Y2.01K 269
After our recent discussion of decimal/hexadecimal confusion at the turn of 2010, alphadogg writes in with a Network World survey of wider problems caused by the date change. "A decade after the Y2K crisis, date changes still pose technology problems, making some security software upgrades difficult and locking millions of bank ATM users out of their accounts. Chips used in bank cards to identify account numbers could not read the year 2010 properly, making it impossible for ATMs and point of sale machines in Germany to read debit cards of 30 million people since New Year's Day, according to published reports. The workaround is to reprogram the machines so the chips don't have to deal with the number. In Australia, point-of-sales machines skipped ahead to 2016 rather than 2010 at midnight Dec. 31, rendering them unusable by retailers, some of whom reported thousands of dollars in lost sales. Meanwhile Symantec's network-access control software that is supposed to check whether spam and virus definitions have been updated recently enough fails because of this 2010 problem."
does the wii has a minor 2010 issue? (Score:3, Interesting)
Playing wii new years eve. The thing hard crashed exactly as the year changed (it was in the menu not a game). After a reboot it was fine.
Re:idiocy? Incompetence? (Score:3, Interesting)
> At the Bank of Germany, we're not happy until you're not happy.
Indeed. They even said if the cache machine in your branch did not work and you had to get money from a competitor, you will not get the fee reimbursed at most banks. So far only one bank has promised to pay them back.
Re:idiocy? Incompetence? (Score:5, Interesting)
We have actually had TWO different Y2K10 problems at our job. One was related to someone setting certain rules to expire in 2010, because, you know, it was so far off in the future they wouldn't be working here anymore.

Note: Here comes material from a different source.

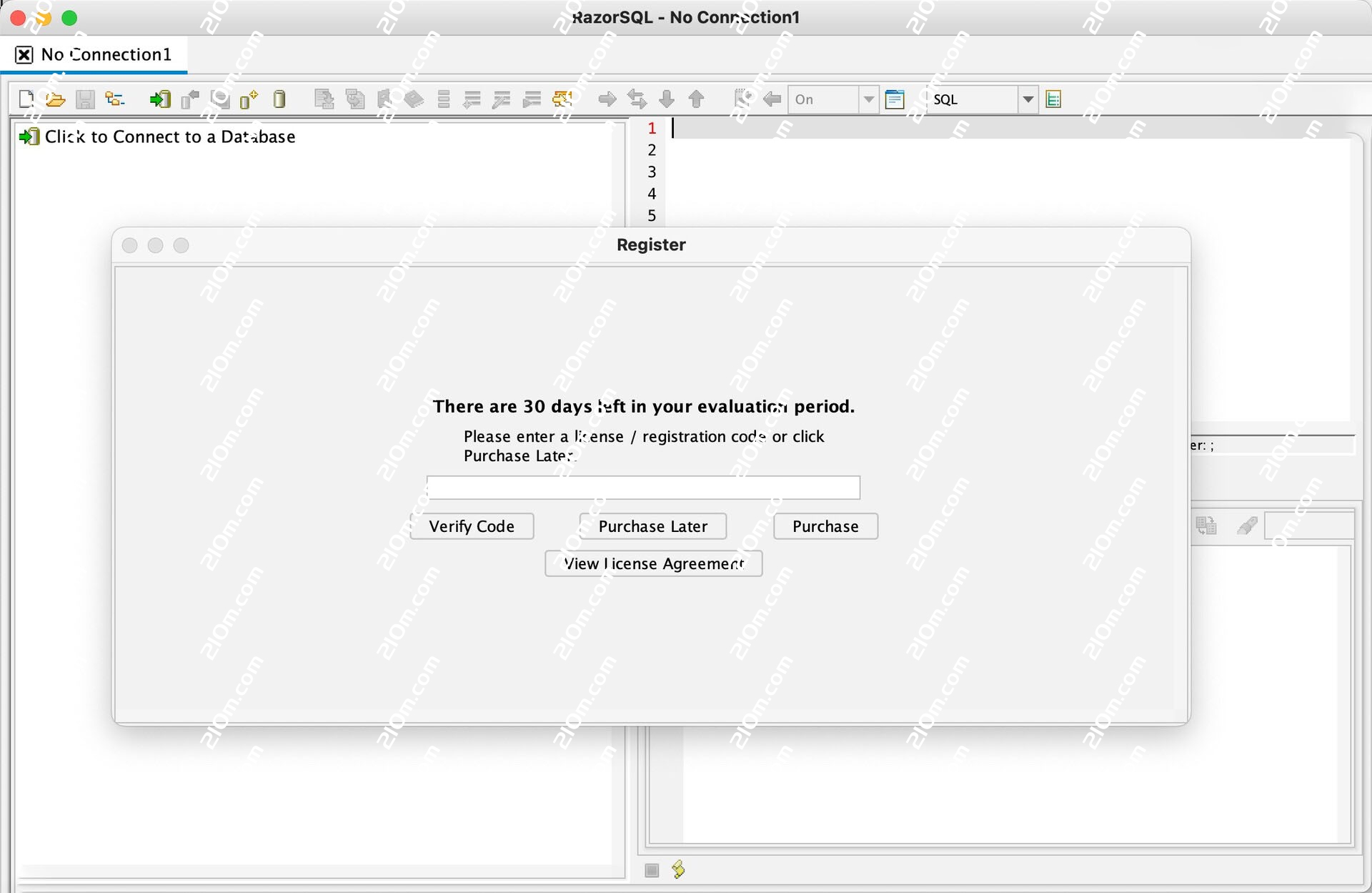
Task: Click 'Click to Connect to a Database' tree item
Action: pyautogui.click(x=169, y=137)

The other bug qualifies as complete incompetence on the developer. We contracted another company to write some software to print barcode labels. They encoded pipe delimited values including a date. In order to save digits and thus reduce the size of the barcode they decided to take the year and append the Julian day. For example Jan, 6th of this year would be stored as 2010006. The problem was that they didn't feel that it was necessary to use four digits for the year. Which is understandable, but apparently TWO digits for the year was too much as well. So the end product was a one digit year ex. "0006". The code that reads the label was:
year = 2000 + barcode.left(1);
What's really scary, is that this code had to have been written post Y2K.

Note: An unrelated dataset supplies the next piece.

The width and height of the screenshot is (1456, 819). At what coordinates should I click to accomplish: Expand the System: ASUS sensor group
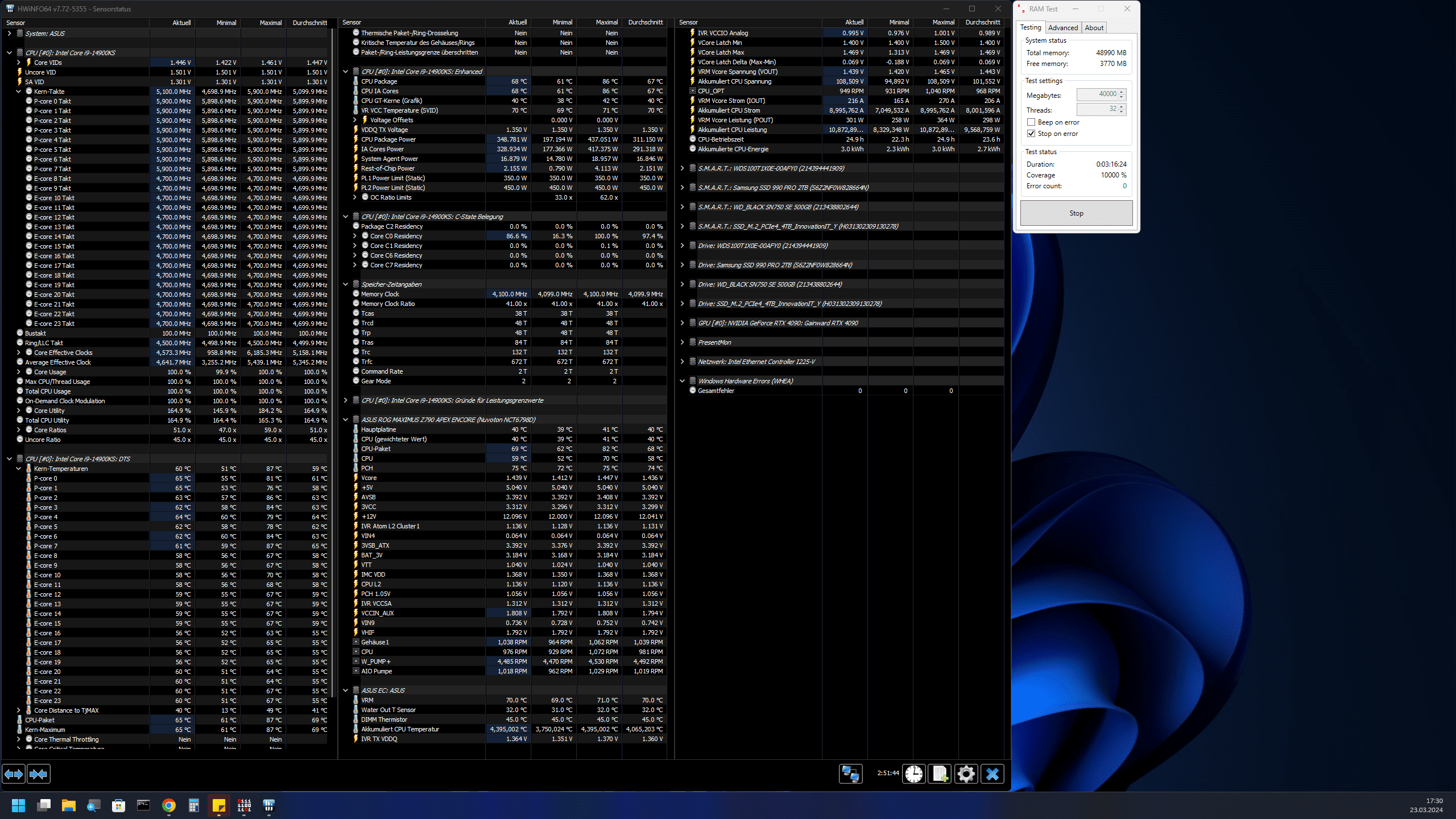[9, 34]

The worst part of the whole thing is that we have to go back to the contractor to fix the problem which is going to cost us $$$ beyond the lost revenue of downtime.
Now both of these problems have nothing to do with 2010 specifically, but it just shows how short sighted developers can be.
It's Y2K01 (Score:3, Interesting)
I think the proper way to denote year 2010 is Y2K01, just like 14K4 was used for 14400.
Of course writing Y2K01 or Y2.01K is more difficult than Y2010, so why bother using that arcane notation.
I can certainly vouch for this. (Score:4, Interesting)
Got hit by this one myself (Score:3, Interesting)
SunPCi cards are essentially x86 PC blades designed to be plugged into a PCI slot on a Sun SPARC machine. I use a SunPCi III in the Sun Blade 1500 (SPARC desktop) I have on my desk to run software I have to run that requires Windows. This Monday, I fired it up and got told by the driver software that my system date was in the future because "I can't believe it's really" 2010 (the exact words of the error message!). Looking at the Sun forum message traffic, apparently *everybody* with a SunPCi III card is getting this. Sun's supposed to be working on a patch now. Right now the only workaround is to set your system clock back to 2009 when you fire up the SunPCi card (you can set it back to correct after it starts).